Unlawful eviction


Double recovery

Jaura v Ahmed

[2002] EWCA Civ 210.

A businessman was awarded damages for unlawful eviction based upon loss of profit from sublettings but was refused a sum in respect of the capital value of the lease, as this would have amounted to double recovery. He was also awarded interest at a rate that reflected the cost to him, as a small businessman of being kept out of his money, rather than the lower conventional sums awarded in commercial cases. He received 3% over base prevailing from time to time.


Wasted expenditure - premium

Grange v Quinn

[2013] EWCA Civ 24


The Court of Appeal awarded the tenant damages for unlawful eviction by the landlord, the damages being equal to the premium paid by the tenant on the granting of the lease, but strongly criticized the “massive legal fees and expert costs” incurred by the parties.


In July 2008 T (as tenant) took a six-year lease of a sandwich shop from L (the landlord).

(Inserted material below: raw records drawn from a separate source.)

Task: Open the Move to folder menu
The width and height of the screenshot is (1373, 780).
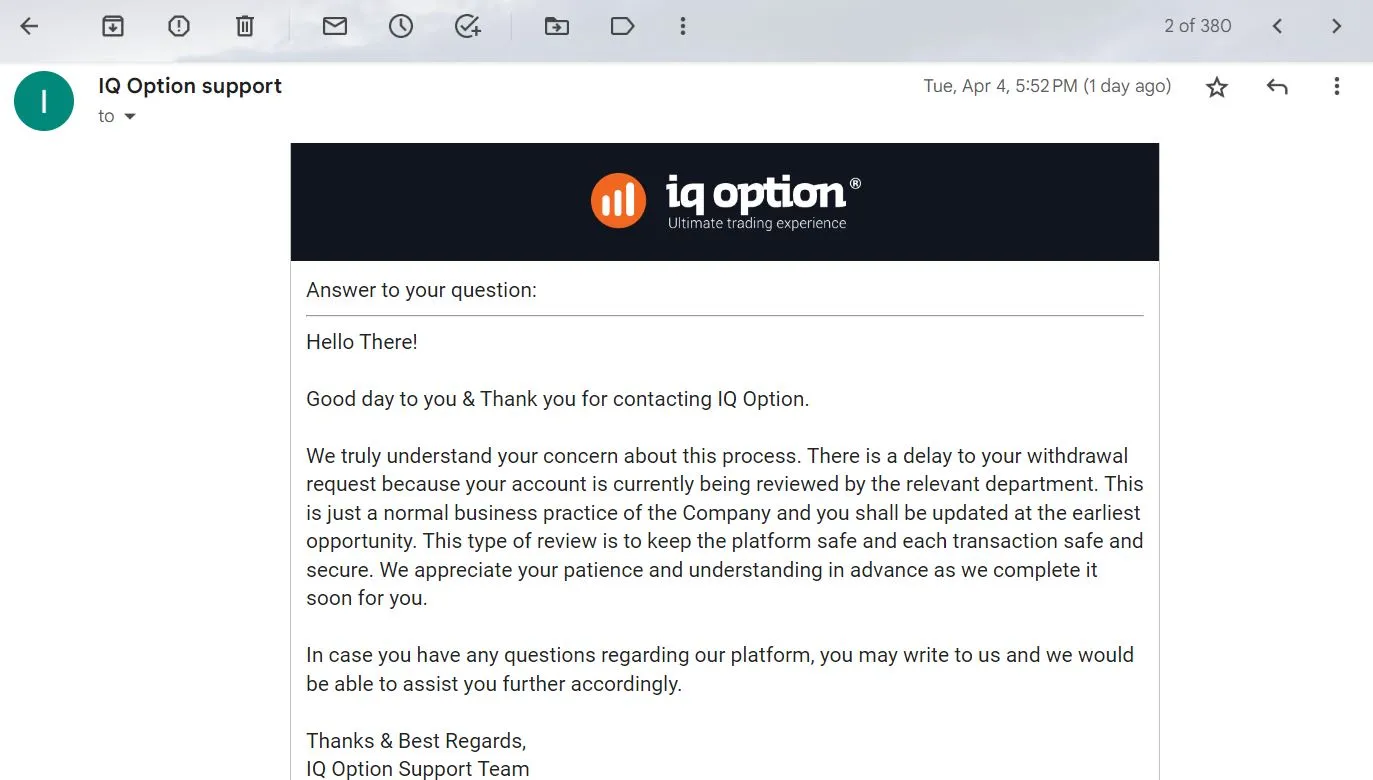Action: (x=557, y=27)
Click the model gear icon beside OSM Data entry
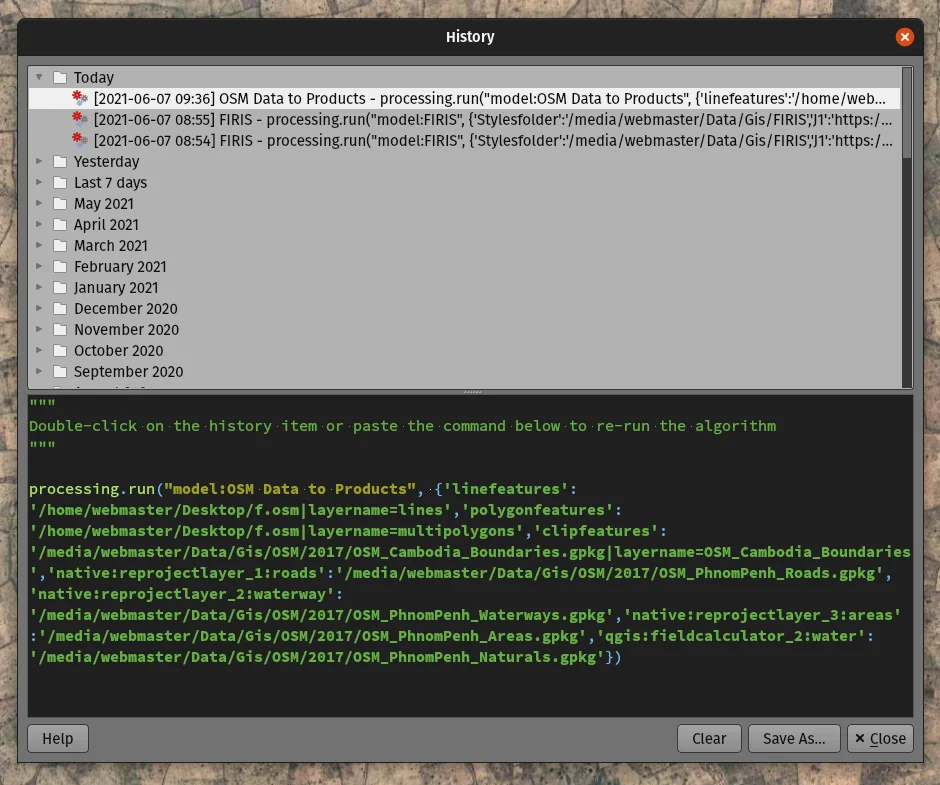940x785 pixels. click(x=80, y=98)
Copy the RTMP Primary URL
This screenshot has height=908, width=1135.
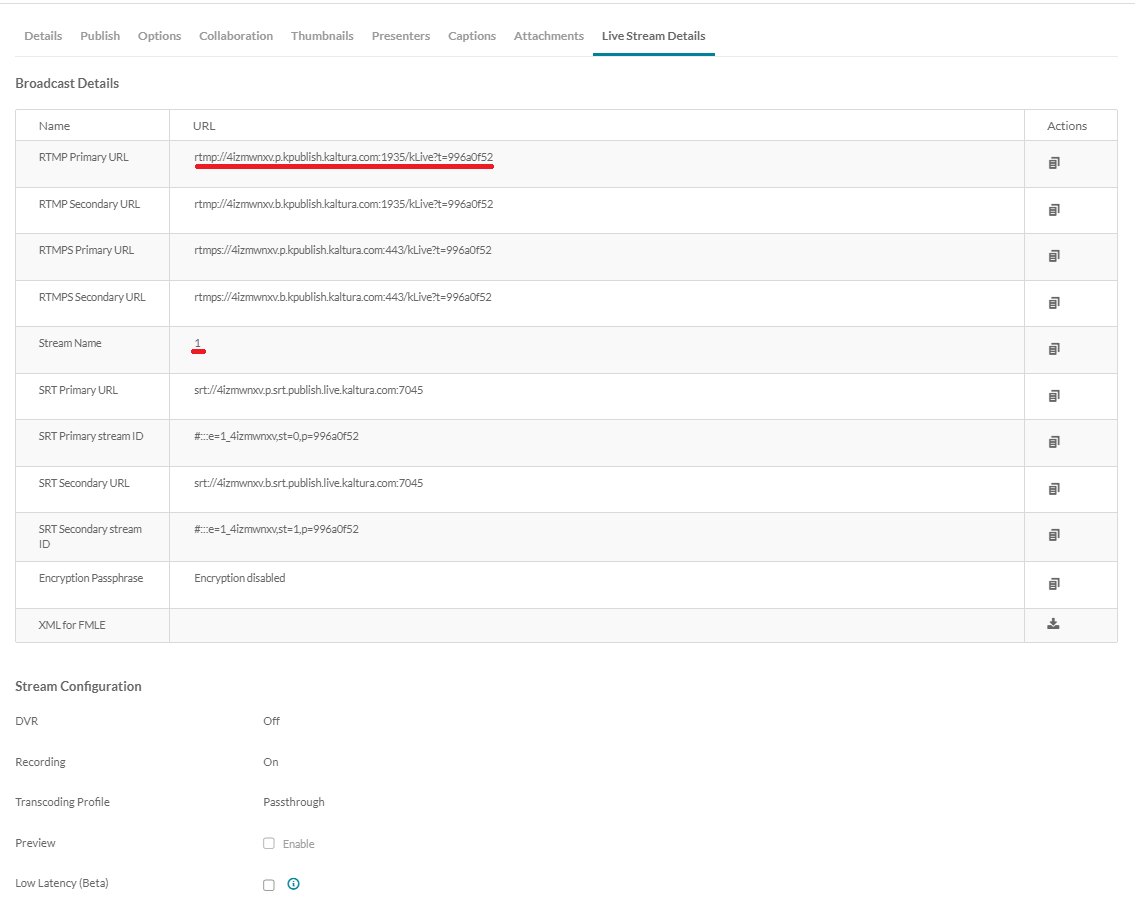1053,162
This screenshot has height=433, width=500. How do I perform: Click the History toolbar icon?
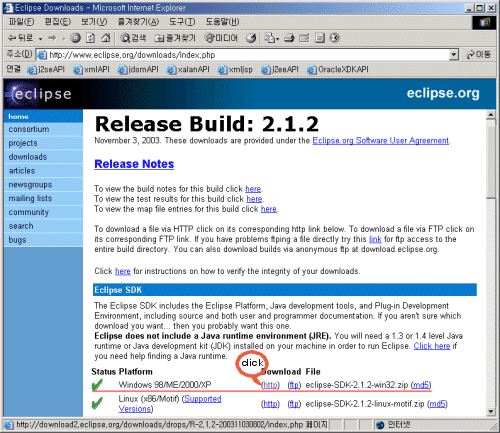pyautogui.click(x=251, y=38)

Although the lease did not refer to a premium, T paid L £9,950 described in contemporaneous correspondence as being for L’s interest in the business, or what the particulars of sale called "business/lease/fixtures and fittings…plus stock at value". The finding of fact in the lower court was that this sum was paid "for the goodwill of the business as it existed in July 2008". Six months into the term, T was evicted by L for, amongst other breaches of covenant, failure to keep the windows clean. T maintained that L had unlawfully evicted her and sought to recover the premium she had paid on taking the lease by way of damages for wrongful eviction.

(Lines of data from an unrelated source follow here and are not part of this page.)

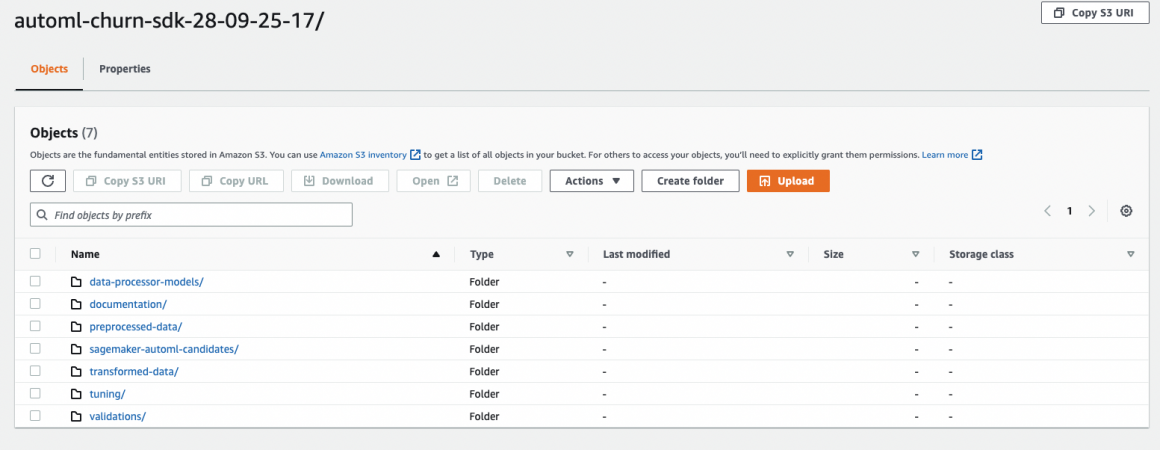The image size is (1160, 450).
Task: Click folder icon for data-processor-models
Action: click(x=76, y=282)
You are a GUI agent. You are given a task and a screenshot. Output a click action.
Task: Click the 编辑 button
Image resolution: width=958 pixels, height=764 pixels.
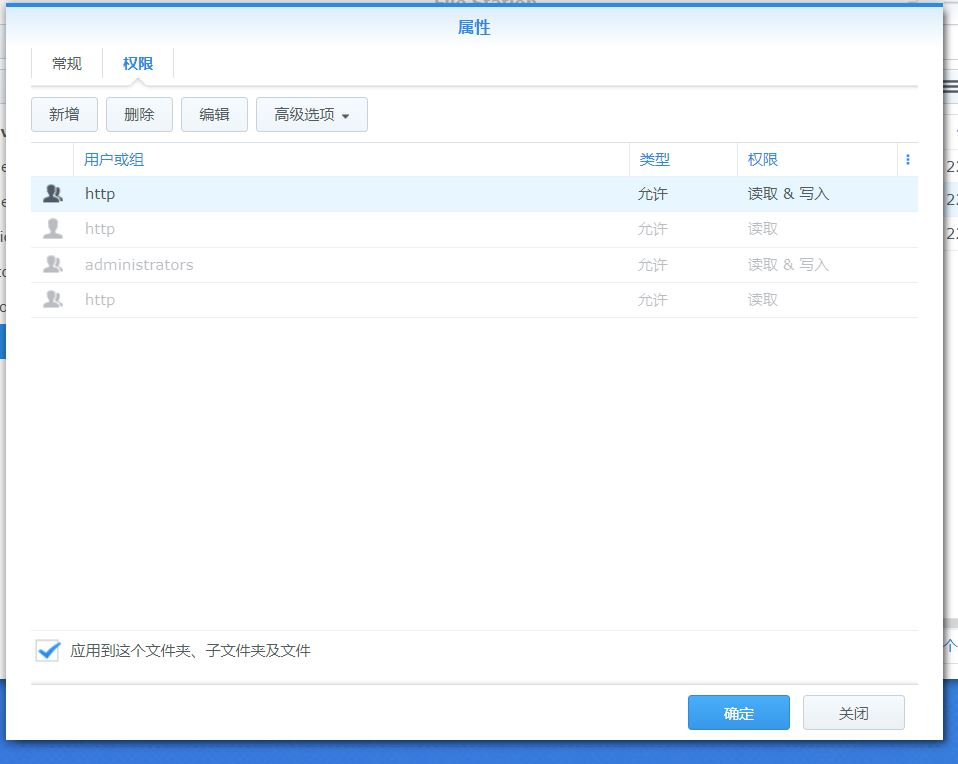click(213, 114)
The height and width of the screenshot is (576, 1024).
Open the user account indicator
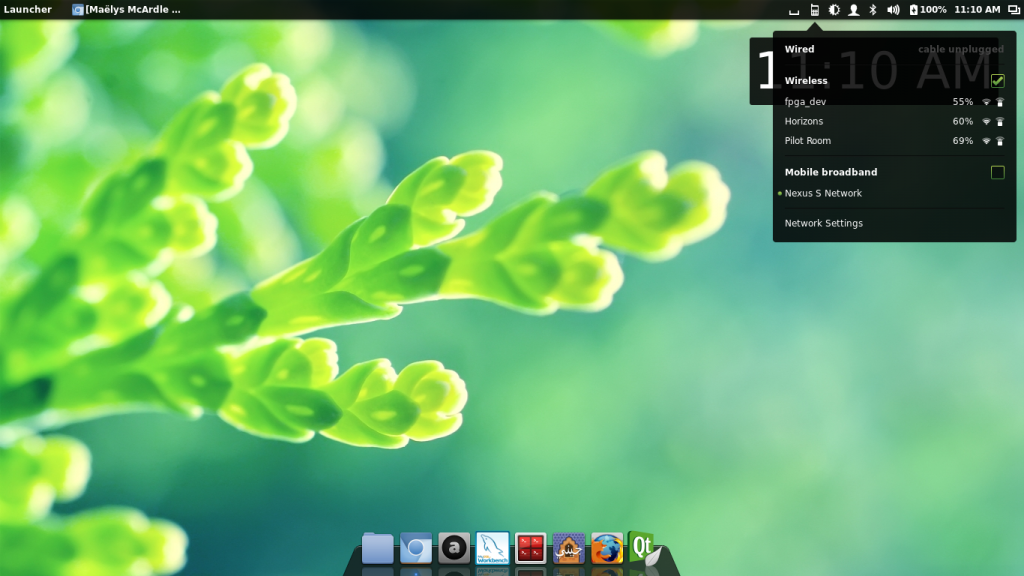tap(853, 10)
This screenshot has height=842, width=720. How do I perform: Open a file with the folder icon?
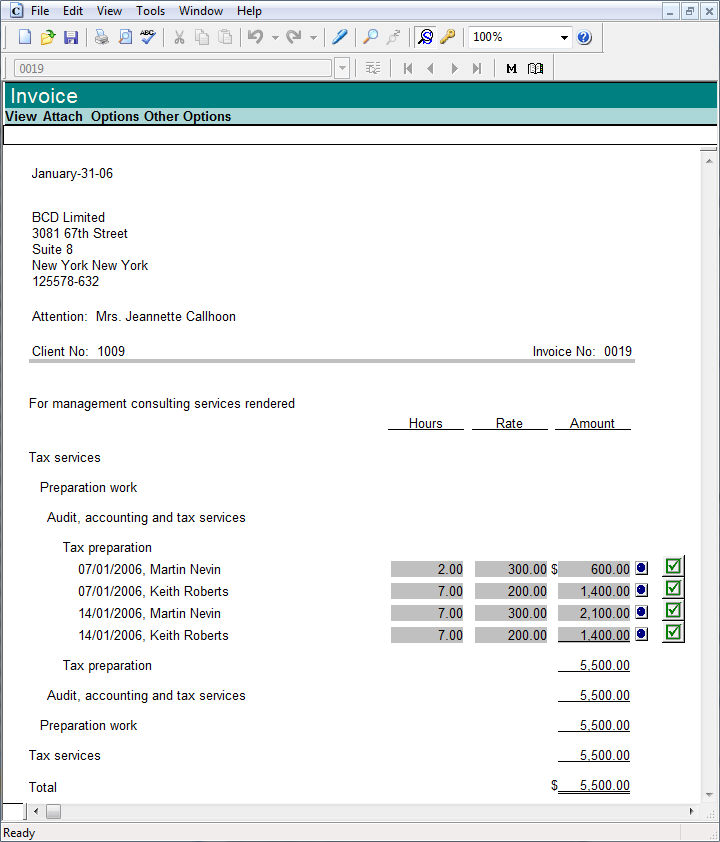(47, 37)
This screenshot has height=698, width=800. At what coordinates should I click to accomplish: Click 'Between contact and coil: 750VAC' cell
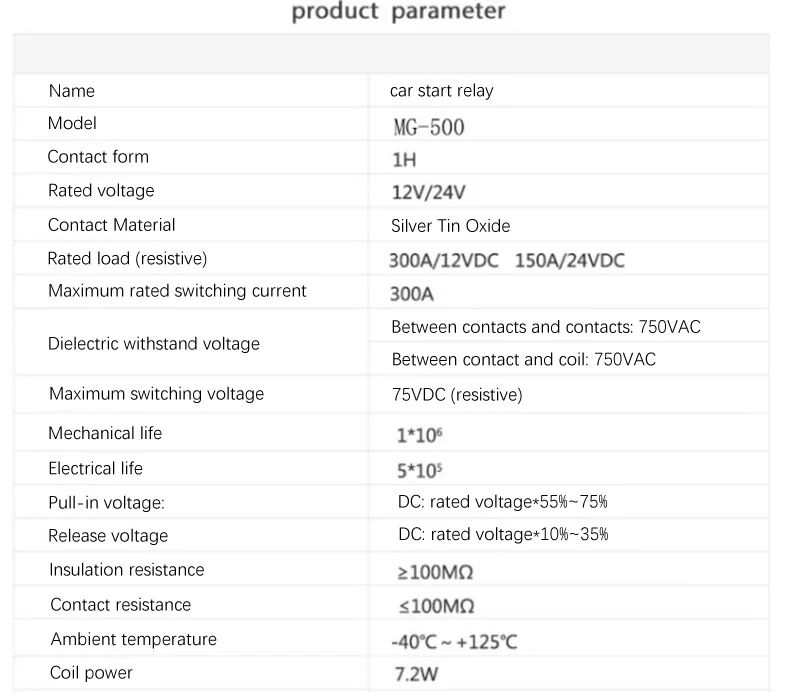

The main issue related to the correct basis on which damages should be awarded. As unlawful eviction was a breach of contract for which damages could be awarded the court considered whether these should be assessed by reference to the premium paid by the tenant, or by reference to the profitability of the tenant’s business.

First instance

The trial judge held that the breaches of covenant complained of, such as failure to keep the windows clean, were not serious enough to constitute a breach of covenant. Further, no notice under s146 notice of the Law of Property Act 1925 had been served; and also L had, in any event, waived the breach by accepting rent. However, the court held that T had suffered no significant loss and awarded her only nominal damages.

Decision on appeal

By a 2:1 majority, the Court of Appeal allowed T’s appeal. The Court held that it should approach the claim as one for wasted expenditure incurred in reliance on the contract. Damages may be awarded on that basis rather on the basis of loss of bargain. Jackson LJ quoted Lord Blackburn in Livingstone v Rawyards Coal Company (1880) 5 App Cas 25:

    “where any injury is to be compensated by damages, [it] should as nearly as possible [be] that sum of money which will put the party who has been injured, or who has suffered, in the same position as he would have been in if he had not sustained the wrong for which he is now getting his compensation or reparation.”

He went on to say that:

    “The starting point for assessing damages is the purchase price which the claimant paid, namely £9,950. It would be manifestly unjust if [L] could evict [T] after only six months and still keep the purchase price.”

The court held that T needed to deduct a small amount from the original premium paid to represent the benefit received by her because of her occupation of the premises and running the business before the unlawful eviction. He ruled that T’s appeal should be allowed and awarded damages of £9,079 as meeting the justice of this case.